HOUSTON (CN) – The Houston City Council voted Wednesday to suspend restrictions against people living in trailers, RVs and shipping containers on their property, to help the more than 4,000 residents still displaced by Hurricane Harvey flood damage.
Texas Governor Greg Abbott has asked the federal government for $15 billion to help repair homes flooded by Hurricane Harvey last August and for economic recovery.
Abbott’s request includes $9 billion to repair 85,000 homes in Houston, a small percentage of the estimated 311,000 Harvey-damaged homes in the Houston area.
So far, the U.S. Department of Housing and Urban Development has allocated $5 billion for Texas home repairs. But as Houston Mayor Sylvester Turner said at Wednesday’s City Council meeting, that $5 billion will probably not arrive in Houston until May or June.
“So what do we tell people in homes where there’s mold? What do you tell them?” Turner asked the City Council.
Turner repeatedly said at the meeting that he is concerned about the people who are out of options, like the 90-year-old woman who told him she has been sleeping on her couch in her living room due to flood damage.
More than five months after Harvey stalled over Greater Houston in late August, dropping more than 51 inches of rain in some parts of the sprawling city, there are more than 4,000 Houstonians living in hotels and thousands more who are still out of their homes, city officials said.

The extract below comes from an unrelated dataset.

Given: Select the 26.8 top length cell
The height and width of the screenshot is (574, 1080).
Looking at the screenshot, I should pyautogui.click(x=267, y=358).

“There are many people who have options, so they aren’t in their homes. They may be in a hotel, they may be in an apartment, they may be staying with relatives. There are many people who have options, but I want to focus on people who don’t have options and many of them are elderly,” Turner said.
Known for its lack of city-imposed zoning that results in odd juxtapositions like oil drilling equipment shops surrounded by three-story townhomes, Houston’s layout is mainly governed by the deed restrictions put in place by hundreds of homeowners' associations that make the rules for subdivisions.
The city does, however, restrict trailer homes and RVs to mobile home parks.
The City Council passed an ordinance Wednesday to suspend that restriction until Aug. 31, 2019. Homeowners who want to put their own trailer - or one supplied by the Federal Emergency Management Agency - RV or shipping container on their property to live in can now do so, as long as they get permission from their HOA and a permit from the city.
Turner told council members that under the ordinance, homeowners can keep the temporary housing on their property for six months while repairs are being made to their homes, and apply for a six-month extension of their permit.
Before the City Council passed the ordinance with a unanimous vote, council member Mike Knox, a former Houston police officer, said he was concerned about “bad actors” who will decide not to remove their temporary housing from their properties after their permits expire.
“Are we going to have to treat that then as an abandoned vehicle or a dangerous building that requires years of legal maneuvering to get them removed?” he asked Turner.